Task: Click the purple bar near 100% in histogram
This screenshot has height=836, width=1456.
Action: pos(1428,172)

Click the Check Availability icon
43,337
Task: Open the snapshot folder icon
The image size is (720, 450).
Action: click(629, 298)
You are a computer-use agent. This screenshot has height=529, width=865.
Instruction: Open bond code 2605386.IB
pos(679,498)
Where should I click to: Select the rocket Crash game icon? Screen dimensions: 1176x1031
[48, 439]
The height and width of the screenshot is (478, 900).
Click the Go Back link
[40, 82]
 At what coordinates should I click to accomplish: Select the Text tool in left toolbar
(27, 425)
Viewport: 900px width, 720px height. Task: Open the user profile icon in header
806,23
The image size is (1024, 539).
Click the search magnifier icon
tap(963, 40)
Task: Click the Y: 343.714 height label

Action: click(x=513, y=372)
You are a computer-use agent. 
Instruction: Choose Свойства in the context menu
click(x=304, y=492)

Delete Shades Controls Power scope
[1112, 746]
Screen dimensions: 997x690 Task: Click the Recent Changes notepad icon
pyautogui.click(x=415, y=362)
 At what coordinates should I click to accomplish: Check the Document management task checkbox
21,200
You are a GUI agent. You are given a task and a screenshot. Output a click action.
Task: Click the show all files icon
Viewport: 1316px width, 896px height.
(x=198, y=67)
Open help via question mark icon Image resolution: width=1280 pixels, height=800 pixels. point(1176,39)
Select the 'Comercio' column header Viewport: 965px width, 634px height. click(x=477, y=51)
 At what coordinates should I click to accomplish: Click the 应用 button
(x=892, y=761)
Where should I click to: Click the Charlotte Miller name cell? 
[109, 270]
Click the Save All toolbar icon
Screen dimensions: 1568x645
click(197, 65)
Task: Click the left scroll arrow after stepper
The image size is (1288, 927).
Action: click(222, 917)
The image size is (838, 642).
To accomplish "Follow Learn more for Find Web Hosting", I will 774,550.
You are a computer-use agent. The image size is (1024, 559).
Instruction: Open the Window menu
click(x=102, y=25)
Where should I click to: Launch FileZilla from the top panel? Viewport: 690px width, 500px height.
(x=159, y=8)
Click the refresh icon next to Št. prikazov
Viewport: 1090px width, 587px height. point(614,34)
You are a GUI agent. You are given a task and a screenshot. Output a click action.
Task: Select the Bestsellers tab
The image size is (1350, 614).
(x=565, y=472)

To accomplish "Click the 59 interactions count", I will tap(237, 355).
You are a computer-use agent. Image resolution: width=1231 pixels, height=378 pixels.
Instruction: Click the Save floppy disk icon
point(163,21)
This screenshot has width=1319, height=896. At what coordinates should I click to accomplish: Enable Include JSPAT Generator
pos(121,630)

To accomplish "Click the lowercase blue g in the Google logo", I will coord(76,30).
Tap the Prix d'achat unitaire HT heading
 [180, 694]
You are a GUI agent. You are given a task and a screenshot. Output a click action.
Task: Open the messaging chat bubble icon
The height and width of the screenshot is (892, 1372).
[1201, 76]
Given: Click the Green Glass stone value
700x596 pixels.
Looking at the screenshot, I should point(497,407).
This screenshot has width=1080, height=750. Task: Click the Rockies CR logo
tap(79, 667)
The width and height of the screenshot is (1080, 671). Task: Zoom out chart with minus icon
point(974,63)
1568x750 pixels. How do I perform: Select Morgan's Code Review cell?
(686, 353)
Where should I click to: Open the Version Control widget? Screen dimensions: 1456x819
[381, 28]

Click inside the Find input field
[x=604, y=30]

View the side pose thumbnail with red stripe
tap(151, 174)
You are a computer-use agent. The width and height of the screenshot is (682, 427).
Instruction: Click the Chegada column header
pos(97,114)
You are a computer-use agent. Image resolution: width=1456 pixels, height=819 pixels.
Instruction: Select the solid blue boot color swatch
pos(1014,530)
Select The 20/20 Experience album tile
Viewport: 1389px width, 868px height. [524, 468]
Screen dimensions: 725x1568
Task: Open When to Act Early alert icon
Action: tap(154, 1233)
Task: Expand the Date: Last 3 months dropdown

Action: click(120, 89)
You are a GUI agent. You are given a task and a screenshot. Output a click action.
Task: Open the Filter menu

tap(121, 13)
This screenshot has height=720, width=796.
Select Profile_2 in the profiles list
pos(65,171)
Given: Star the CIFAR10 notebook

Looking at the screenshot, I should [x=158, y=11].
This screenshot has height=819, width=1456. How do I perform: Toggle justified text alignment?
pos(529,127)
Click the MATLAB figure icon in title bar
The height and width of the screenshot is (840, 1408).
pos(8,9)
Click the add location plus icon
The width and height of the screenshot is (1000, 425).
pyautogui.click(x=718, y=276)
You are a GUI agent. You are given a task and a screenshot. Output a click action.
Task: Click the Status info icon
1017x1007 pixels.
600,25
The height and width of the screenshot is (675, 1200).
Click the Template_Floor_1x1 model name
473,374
----
EXERCISE BRIEF: Revise every row above so that each "computer-use agent" becomes "desktop automation agent", keeping all other text the same.

EXERCISE RESULT:
Task: Click the purple bar near 100% in histogram
This screenshot has height=836, width=1456.
Action: pos(1428,172)

Click the Check Availability icon
43,337
Task: Open the snapshot folder icon
The image size is (720, 450).
Action: click(629, 298)
You are a desktop automation agent. This screenshot has height=529, width=865.
Instruction: Open bond code 2605386.IB
pos(679,498)
Where should I click to: Select the rocket Crash game icon? Screen dimensions: 1176x1031
[48, 439]
The height and width of the screenshot is (478, 900).
Click the Go Back link
[40, 82]
 At what coordinates should I click to accomplish: Select the Text tool in left toolbar
(27, 425)
Viewport: 900px width, 720px height. Task: Open the user profile icon in header
806,23
The image size is (1024, 539).
Click the search magnifier icon
tap(963, 40)
Task: Click the Y: 343.714 height label

Action: click(x=513, y=372)
You are a desktop automation agent. 
Instruction: Choose Свойства in the context menu
click(x=304, y=492)

Delete Shades Controls Power scope
[1112, 746]
Screen dimensions: 997x690 Task: Click the Recent Changes notepad icon
pyautogui.click(x=415, y=362)
 At what coordinates should I click to accomplish: Check the Document management task checkbox
21,200
You are a GUI agent. You are given a task and a screenshot. Output a click action.
Task: Click the show all files icon
Viewport: 1316px width, 896px height.
(x=198, y=67)
Open help via question mark icon Image resolution: width=1280 pixels, height=800 pixels. point(1176,39)
Select the 'Comercio' column header Viewport: 965px width, 634px height. click(x=477, y=51)
 At what coordinates should I click to accomplish: Click the 应用 button
(x=892, y=761)
Where should I click to: Click the Charlotte Miller name cell? 
[109, 270]
Click the Save All toolbar icon
Screen dimensions: 1568x645
click(197, 65)
Task: Click the left scroll arrow after stepper
The image size is (1288, 927).
Action: click(222, 917)
The image size is (838, 642).
To accomplish "Follow Learn more for Find Web Hosting", I will 774,550.
You are a desktop automation agent. The image size is (1024, 559).
Instruction: Open the Window menu
click(x=102, y=25)
Where should I click to: Launch FileZilla from the top panel? Viewport: 690px width, 500px height.
(x=159, y=8)
Click the refresh icon next to Št. prikazov
Viewport: 1090px width, 587px height. point(614,34)
You are a GUI agent. You are given a task and a screenshot. Output a click action.
Task: Select the Bestsellers tab
The image size is (1350, 614).
(x=565, y=472)

To accomplish "Click the 59 interactions count", I will tap(237, 355).
You are a desktop automation agent. Image resolution: width=1231 pixels, height=378 pixels.
Instruction: Click the Save floppy disk icon
point(163,21)
This screenshot has width=1319, height=896. At what coordinates should I click to accomplish: Enable Include JSPAT Generator
pos(121,630)

To accomplish "Click the lowercase blue g in the Google logo", I will coord(76,30).
Tap the Prix d'achat unitaire HT heading
 [180, 694]
You are a GUI agent. You are given a task and a screenshot. Output a click action.
Task: Open the messaging chat bubble icon
The height and width of the screenshot is (892, 1372).
[1201, 76]
Given: Click the Green Glass stone value
700x596 pixels.
Looking at the screenshot, I should point(497,407).
This screenshot has width=1080, height=750. Task: Click the Rockies CR logo
tap(79, 667)
The width and height of the screenshot is (1080, 671). Task: Zoom out chart with minus icon
point(974,63)
1568x750 pixels. How do I perform: Select Morgan's Code Review cell?
(686, 353)
Where should I click to: Open the Version Control widget? Screen dimensions: 1456x819
[381, 28]

Click inside the Find input field
[x=604, y=30]

View the side pose thumbnail with red stripe
tap(151, 174)
You are a desktop automation agent. The width and height of the screenshot is (682, 427).
Instruction: Click the Chegada column header
pos(97,114)
You are a desktop automation agent. Image resolution: width=1456 pixels, height=819 pixels.
Instruction: Select the solid blue boot color swatch
pos(1014,530)
Select The 20/20 Experience album tile
Viewport: 1389px width, 868px height. [524, 468]
Screen dimensions: 725x1568
Task: Open When to Act Early alert icon
Action: tap(154, 1233)
Task: Expand the Date: Last 3 months dropdown

Action: click(120, 89)
You are a GUI agent. You are given a task and a screenshot. Output a click action.
Task: Open the Filter menu

tap(121, 13)
This screenshot has height=720, width=796.
Select Profile_2 in the profiles list
pos(65,171)
Given: Star the CIFAR10 notebook

Looking at the screenshot, I should [x=158, y=11].
This screenshot has height=819, width=1456. How do I perform: Toggle justified text alignment?
pos(529,127)
Click the MATLAB figure icon in title bar
The height and width of the screenshot is (840, 1408).
pos(8,9)
Click the add location plus icon
The width and height of the screenshot is (1000, 425).
pyautogui.click(x=718, y=276)
You are a GUI agent. You are given a task and a screenshot. Output a click action.
Task: Click the Status info icon
1017x1007 pixels.
600,25
The height and width of the screenshot is (675, 1200).
Click the Template_Floor_1x1 model name
473,374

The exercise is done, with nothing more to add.